---------- EXERCISE DATA
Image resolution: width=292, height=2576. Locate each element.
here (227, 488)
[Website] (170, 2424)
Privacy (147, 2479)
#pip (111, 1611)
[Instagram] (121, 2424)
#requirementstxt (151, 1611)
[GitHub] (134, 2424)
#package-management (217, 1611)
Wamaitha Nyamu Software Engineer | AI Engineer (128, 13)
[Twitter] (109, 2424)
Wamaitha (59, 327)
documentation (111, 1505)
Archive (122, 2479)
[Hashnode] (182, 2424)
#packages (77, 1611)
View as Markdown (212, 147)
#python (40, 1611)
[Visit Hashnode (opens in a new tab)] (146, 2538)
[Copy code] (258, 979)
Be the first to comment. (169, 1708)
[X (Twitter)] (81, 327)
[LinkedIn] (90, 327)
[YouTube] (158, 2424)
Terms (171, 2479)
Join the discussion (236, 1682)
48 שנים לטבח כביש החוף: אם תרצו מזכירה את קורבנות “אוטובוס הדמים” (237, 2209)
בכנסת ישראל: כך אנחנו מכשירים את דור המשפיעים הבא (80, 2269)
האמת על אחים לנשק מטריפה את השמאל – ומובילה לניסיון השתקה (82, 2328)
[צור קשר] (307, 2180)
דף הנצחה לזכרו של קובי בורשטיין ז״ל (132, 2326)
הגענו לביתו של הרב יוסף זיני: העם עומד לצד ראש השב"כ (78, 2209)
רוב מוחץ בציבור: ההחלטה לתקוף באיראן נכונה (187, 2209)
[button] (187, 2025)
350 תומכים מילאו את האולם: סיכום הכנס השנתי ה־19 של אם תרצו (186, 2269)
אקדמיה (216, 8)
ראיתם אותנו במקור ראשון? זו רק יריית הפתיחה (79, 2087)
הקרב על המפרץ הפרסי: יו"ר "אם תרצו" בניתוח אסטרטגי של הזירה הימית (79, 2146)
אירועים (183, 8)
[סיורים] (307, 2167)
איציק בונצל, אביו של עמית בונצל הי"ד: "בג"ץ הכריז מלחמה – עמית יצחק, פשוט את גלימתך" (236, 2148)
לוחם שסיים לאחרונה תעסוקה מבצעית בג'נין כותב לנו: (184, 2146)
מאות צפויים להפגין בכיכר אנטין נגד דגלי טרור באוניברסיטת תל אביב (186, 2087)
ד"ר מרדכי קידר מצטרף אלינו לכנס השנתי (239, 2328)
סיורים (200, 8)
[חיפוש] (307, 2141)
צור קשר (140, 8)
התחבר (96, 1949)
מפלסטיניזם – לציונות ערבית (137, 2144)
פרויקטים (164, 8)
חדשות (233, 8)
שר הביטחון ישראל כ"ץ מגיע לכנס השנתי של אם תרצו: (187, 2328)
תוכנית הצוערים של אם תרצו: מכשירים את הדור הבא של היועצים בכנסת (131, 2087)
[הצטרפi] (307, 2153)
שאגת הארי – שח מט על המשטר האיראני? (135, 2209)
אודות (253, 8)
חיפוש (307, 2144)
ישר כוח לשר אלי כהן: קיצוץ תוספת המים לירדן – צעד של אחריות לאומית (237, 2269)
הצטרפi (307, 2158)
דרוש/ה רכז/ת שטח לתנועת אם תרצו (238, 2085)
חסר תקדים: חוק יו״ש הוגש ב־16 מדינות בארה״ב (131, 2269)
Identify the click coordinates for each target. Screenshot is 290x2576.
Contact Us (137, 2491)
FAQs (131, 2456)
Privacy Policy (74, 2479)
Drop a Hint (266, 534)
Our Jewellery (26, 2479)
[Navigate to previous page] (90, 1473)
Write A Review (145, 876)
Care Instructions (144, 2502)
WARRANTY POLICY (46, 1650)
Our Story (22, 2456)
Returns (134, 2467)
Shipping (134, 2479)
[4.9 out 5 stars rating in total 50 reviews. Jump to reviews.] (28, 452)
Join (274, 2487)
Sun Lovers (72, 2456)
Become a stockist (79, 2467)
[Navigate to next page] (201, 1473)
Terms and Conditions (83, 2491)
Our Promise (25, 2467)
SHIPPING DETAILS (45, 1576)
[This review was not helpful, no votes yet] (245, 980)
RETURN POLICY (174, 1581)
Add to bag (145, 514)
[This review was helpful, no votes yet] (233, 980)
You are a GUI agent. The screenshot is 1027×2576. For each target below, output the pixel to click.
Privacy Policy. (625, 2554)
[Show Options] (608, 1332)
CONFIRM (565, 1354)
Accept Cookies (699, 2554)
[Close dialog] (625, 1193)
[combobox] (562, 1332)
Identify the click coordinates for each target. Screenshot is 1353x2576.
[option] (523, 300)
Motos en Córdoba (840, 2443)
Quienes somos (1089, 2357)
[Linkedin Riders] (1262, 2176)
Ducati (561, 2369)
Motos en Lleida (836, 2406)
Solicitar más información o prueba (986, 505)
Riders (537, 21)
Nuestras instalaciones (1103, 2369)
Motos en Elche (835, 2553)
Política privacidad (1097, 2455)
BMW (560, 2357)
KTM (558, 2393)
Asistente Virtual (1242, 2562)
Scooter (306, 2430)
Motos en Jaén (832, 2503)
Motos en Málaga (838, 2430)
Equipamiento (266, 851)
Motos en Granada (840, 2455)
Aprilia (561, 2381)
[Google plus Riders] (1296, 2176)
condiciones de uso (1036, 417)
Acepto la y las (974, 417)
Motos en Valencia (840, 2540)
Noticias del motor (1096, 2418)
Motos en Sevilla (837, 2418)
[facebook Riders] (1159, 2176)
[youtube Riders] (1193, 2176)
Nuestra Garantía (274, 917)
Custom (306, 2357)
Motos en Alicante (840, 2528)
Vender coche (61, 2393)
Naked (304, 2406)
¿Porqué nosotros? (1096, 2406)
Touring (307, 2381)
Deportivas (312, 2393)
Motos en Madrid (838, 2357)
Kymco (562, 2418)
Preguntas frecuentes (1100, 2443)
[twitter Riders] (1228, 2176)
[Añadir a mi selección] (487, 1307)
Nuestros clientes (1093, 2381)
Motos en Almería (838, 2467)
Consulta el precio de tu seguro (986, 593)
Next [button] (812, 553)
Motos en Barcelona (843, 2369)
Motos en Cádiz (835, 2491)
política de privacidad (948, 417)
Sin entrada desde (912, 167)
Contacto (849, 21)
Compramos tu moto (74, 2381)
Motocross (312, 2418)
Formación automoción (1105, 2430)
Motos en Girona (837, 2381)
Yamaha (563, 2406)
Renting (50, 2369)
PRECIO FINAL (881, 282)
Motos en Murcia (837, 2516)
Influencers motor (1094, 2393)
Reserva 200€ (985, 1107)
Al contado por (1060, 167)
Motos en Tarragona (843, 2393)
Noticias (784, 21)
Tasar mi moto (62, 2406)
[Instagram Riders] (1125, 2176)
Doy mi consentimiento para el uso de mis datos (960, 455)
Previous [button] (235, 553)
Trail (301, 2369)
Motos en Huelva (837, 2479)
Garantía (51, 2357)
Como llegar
--------------------
#### EXERCISE DETAILS
Could you return the lines in the entries above that contain "This"?

#### SOLVED PROBLEM
[This review was not helpful, no votes yet] (245, 980)
[This review was helpful, no votes yet] (233, 980)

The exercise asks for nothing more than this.